• Cushman & Wakefield Releases Special Report: U.S. – China Trade Tensions – Potential Impact on China’s Commercial Property Markets

    19 July 2018

    (5 July 2018, Hong Kong) —— Cushman & Wakefield, a global leader in commercial real estate services, today released a special report titled, “U.S. – China Trade Tensions – Potential Impact on China’s Commercial Property Markets”. According to the report, U.S. – China trade relations have become increasingly heated in recent months, with both sides threatening to up the ante by adding new products to be hit with import tariffs.

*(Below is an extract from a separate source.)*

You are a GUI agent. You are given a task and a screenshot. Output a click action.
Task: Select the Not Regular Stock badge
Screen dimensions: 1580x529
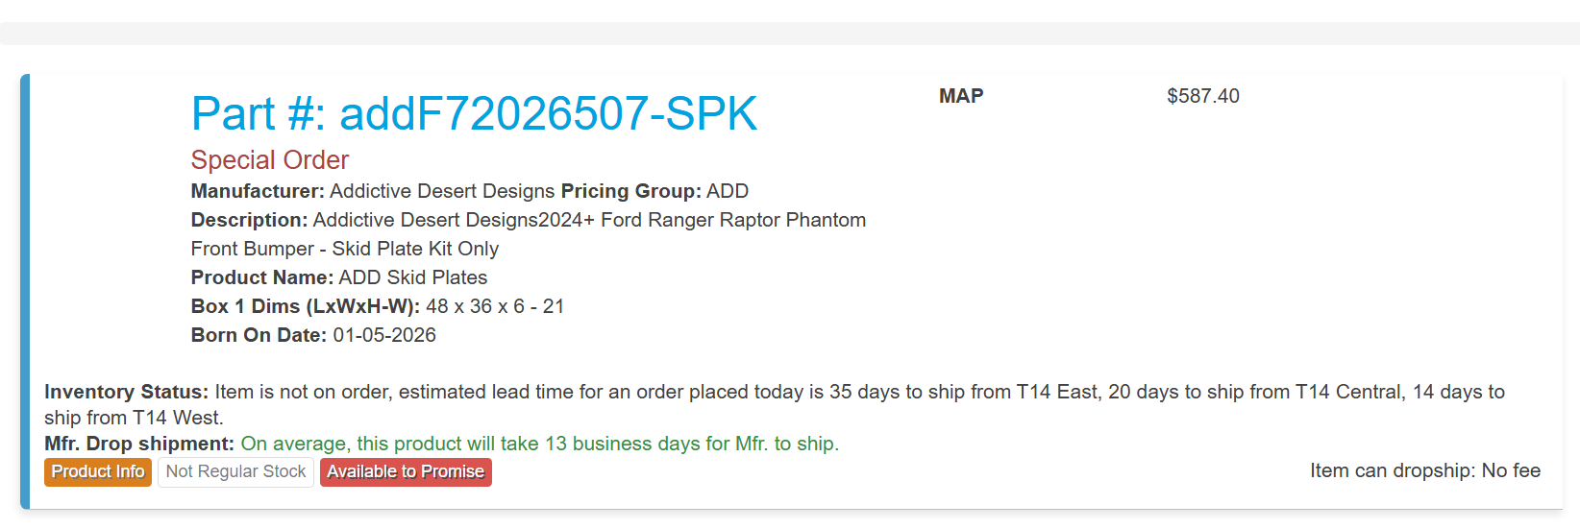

    Since the first measures were announced, several rounds of high-level talks between the two sides resulted in an agreed ceasefire in May. But no sooner had the rhetoric between the world’s two largest economies cooled somewhat, in mid-June the U.S. proceeded with previously announced tariffs on US$50 billion worth of “industrially significant technologies” from China. There was an immediate retaliation from China with levies on an equal amount of U.S. exports to the country. Trade tensions continue to escalate at press time, with the U.S. potentially targeting US$200 billion worth of Chinese imports and China’s Ministry of Commerce announcing it is considering “quantitative and qualitative” countermeasures that reportedly could hurt American businesses in the country.

    Where the current trade row leads cannot be predicted with any degree of certainty, as high level discussions among senior policymakers on both sides are ongoing and the situation remains highly fluid. With real estate being a pillar of the global economy and linked to a host of industries in both China and the U.S. affected by trade frictions, what could be the impact on commercial property and investment in China? This report indicates that the property market in China could stand to see a wide variance of impact, from minor to significant, with the degree of any possible hit hinging on how leaders on both sides progress in ironing out critical trade differences.

    Sabrina Wei, Head of North China Research, Cushman & Wakefield, said, “Though China’s property market is likely to be highly resilient to trade penalties and able to withstand a high degree of friction, it could see significant negative impact should a full-blown trade war break out.”

    James Shepherd, Managing Director of Research, Greater China, Cushman & Wakefield, said, “As China loosens certain policies that would benefit foreign investors, we do not anticipate U.S. investors and developers of real estate will be singled out and treated any differently than other foreign players even in the event trade disagreements escalate.”

    Kevin Thorpe, Chief Economist and Global Head of Research, Cushm.an & Wakefield, said, “A trade war would be very damaging to China’s economy if the U.S. stopped buying, it would also be very damaging to the U.S. economy. The result would be much fewer immediate options and much higher prices in the U.S., both of which ultimately hurt most U.S. consumers and businesses. For the U.S. and China, the trade war scenario is a no-win situation.”

    This report examines some of the practical effects on the office, retail and industrial property sectors in China stemming from an increasingly heated trade dispute with the U.S. It also looks at the potential impact on real estate investment and outbound capital flows from China into U.S. property markets, as well as the trade challenges for China in the larger macroeconomic backdrop.